* [EXERCISE DESCRIPTION] Everything from the line containing "The height and" to the end of the listing, both included, should be returned exactly, apart from the pictures.

* [GIVEN ENTRIES]
◇ ◇ ◇ ◇

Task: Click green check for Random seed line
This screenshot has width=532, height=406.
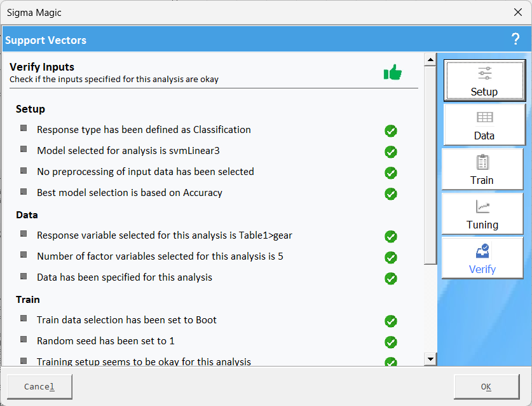Action: coord(391,342)
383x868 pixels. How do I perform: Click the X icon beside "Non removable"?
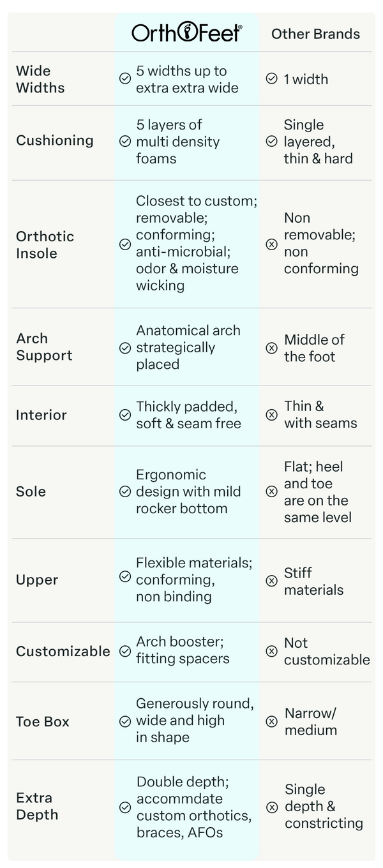pos(271,243)
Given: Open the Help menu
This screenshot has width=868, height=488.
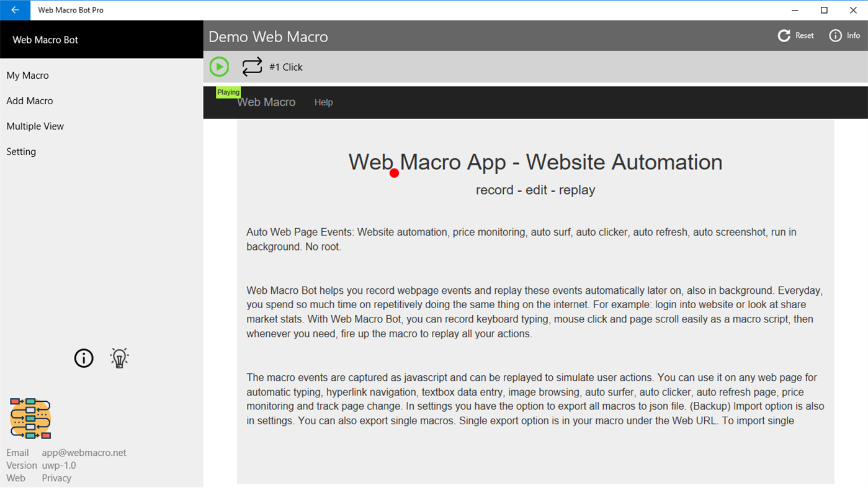Looking at the screenshot, I should pyautogui.click(x=323, y=102).
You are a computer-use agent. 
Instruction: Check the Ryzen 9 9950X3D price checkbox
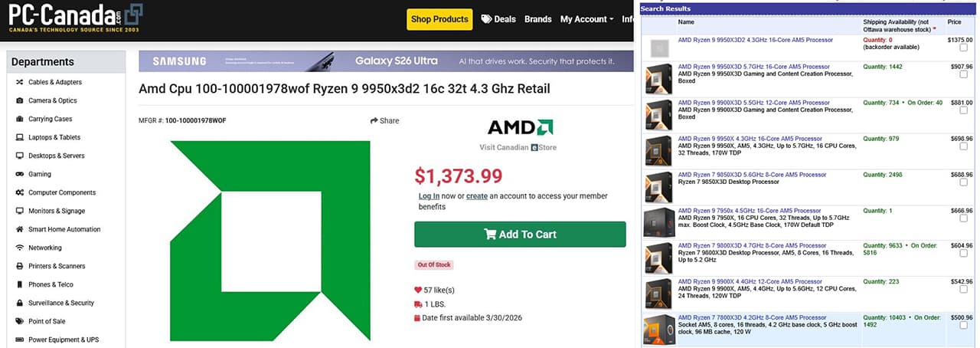coord(963,75)

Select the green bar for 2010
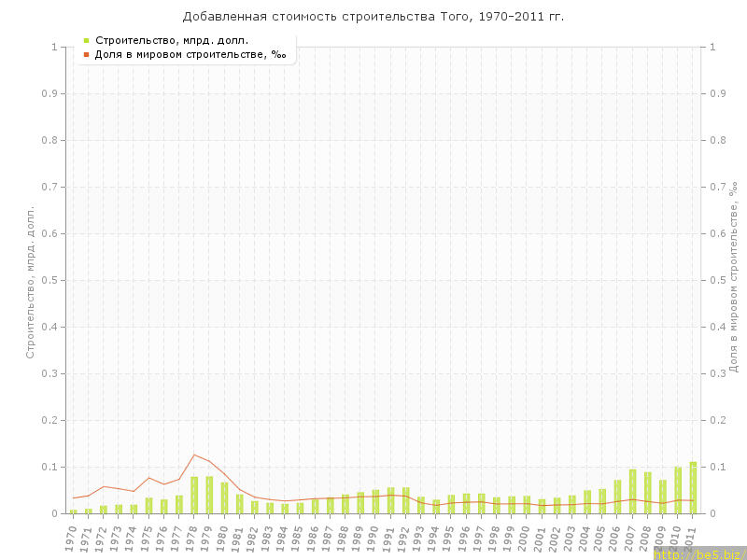pyautogui.click(x=678, y=490)
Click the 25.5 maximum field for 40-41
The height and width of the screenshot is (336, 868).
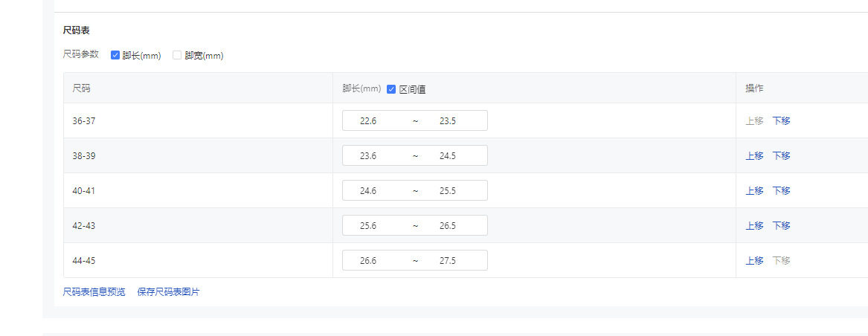click(448, 190)
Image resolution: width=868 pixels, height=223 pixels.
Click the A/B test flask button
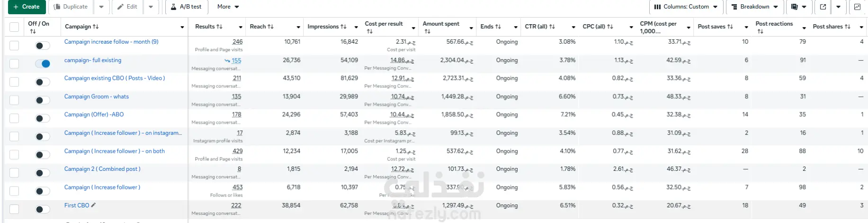(186, 7)

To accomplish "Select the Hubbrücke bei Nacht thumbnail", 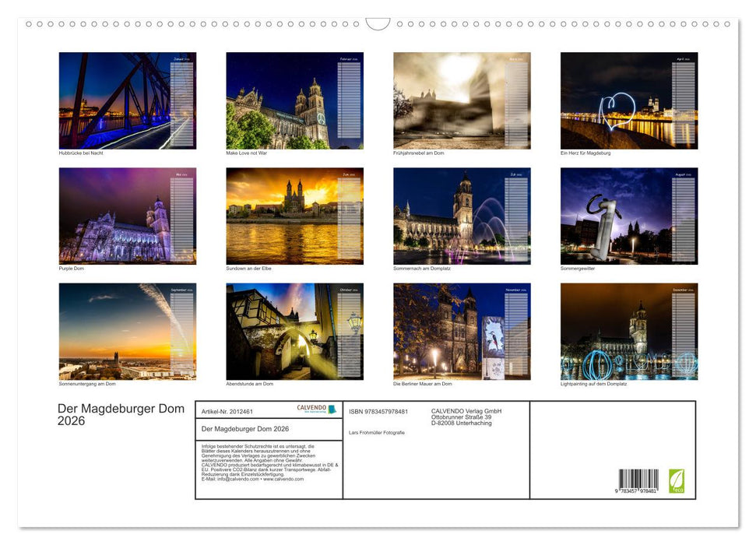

◇ ◇ ◇ ◇

* [PROBLEM SOLUTION]
The height and width of the screenshot is (336, 868).
click(448, 190)
Image resolution: width=868 pixels, height=223 pixels.
Click the A/B test flask button
(186, 7)

To accomplish "Select the Hubbrücke bei Nacht thumbnail", 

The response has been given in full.